El primer choque se produjo cuando una mujer le pidió que cargara a su bebe para sacarse juntas una foto y, apenas se la entregó, se fue corriendo. Bebe en brazos y cámara al cuello, Patricia la persiguió. Tenía excelente forma física y corría muy veloz pues algo quedaba de su entrenamiento para la maratón de Nueva York. Alcanzó rápidamente a la mujer, dispuesta a increpar a una madre egoísta capaz de abandonar a su criatura para salvarse ella…

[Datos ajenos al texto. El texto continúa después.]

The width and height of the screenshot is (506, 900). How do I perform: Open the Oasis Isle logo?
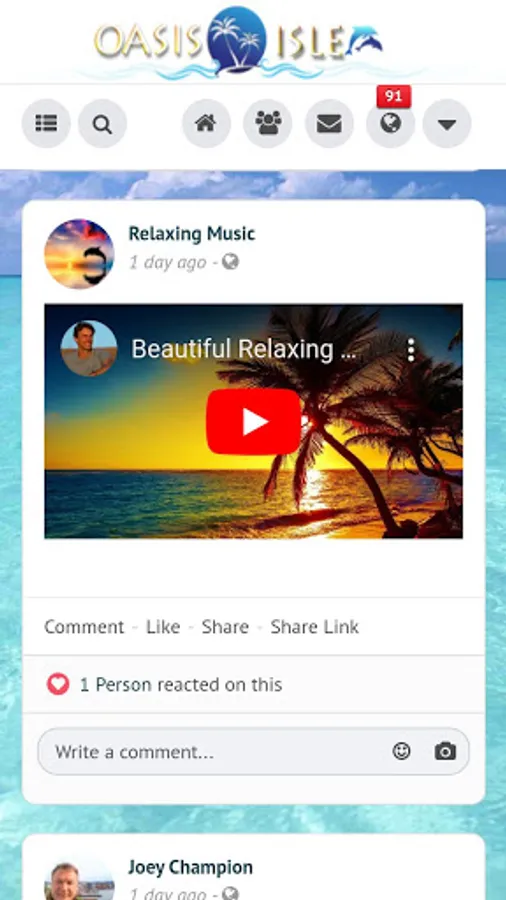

La mujer le dijo que estaba sola, desesperada, que no tenía familia y que Patricia representaba la salvación para su niña. La podría sacar del país y la bebé iba a vivir. Era lo único que quería. Salvar a su hija.
¿Qué ayuda ofrecer? Las soluciones son escasas. Siempre se recurre a lo elemental: dar comida, alojamiento, lo cual, en una guerra, puede también marcar la diferencia entre la vida y la muerte. Patricia le dio todo el dinero que tenía, la llevó a comer y luego a un albergue de ONG. Nunca volvió a saber de ella.
Piensa que sentir el dolor de las víctimas le permitió darlo a conocer con decencia y respeto.
Y el dolor estaba en todas partes: en los hospitales, en los hospicios, en los albergues, en la calle. Vio a muchos muertos, a muchas mujeres caminando solas, desamparadas, buscando a maridos, a hijos, a algún familiar. Vio a la gente corriendo en direcciones contrarias, saliendo de Afganistán, entrando a Afganistán. Y todos contando dolor. Más los robos, la delincuencia.
Pero lo peor lo presenció en un hospital de niños.
En ausencia del director, se encargaba una mujer. Patricia reconoce que, de dirigirse a las autoridades de salud, nunca le habrían hecho caso, mientras la mujer la dejó pasar para ser testigo del horror y para que diera a conocer esta otra faceta invisible de la guerra.
Los niños del hospital no eran niños abandonados por sus padres. Sus padres habían muerto o ellos se habían perdido y, heridos y solos, los habían recogido y llevados al hospital. Muchos se estaban muriendo, pero seguían esperando a padres que nunca iban a volver.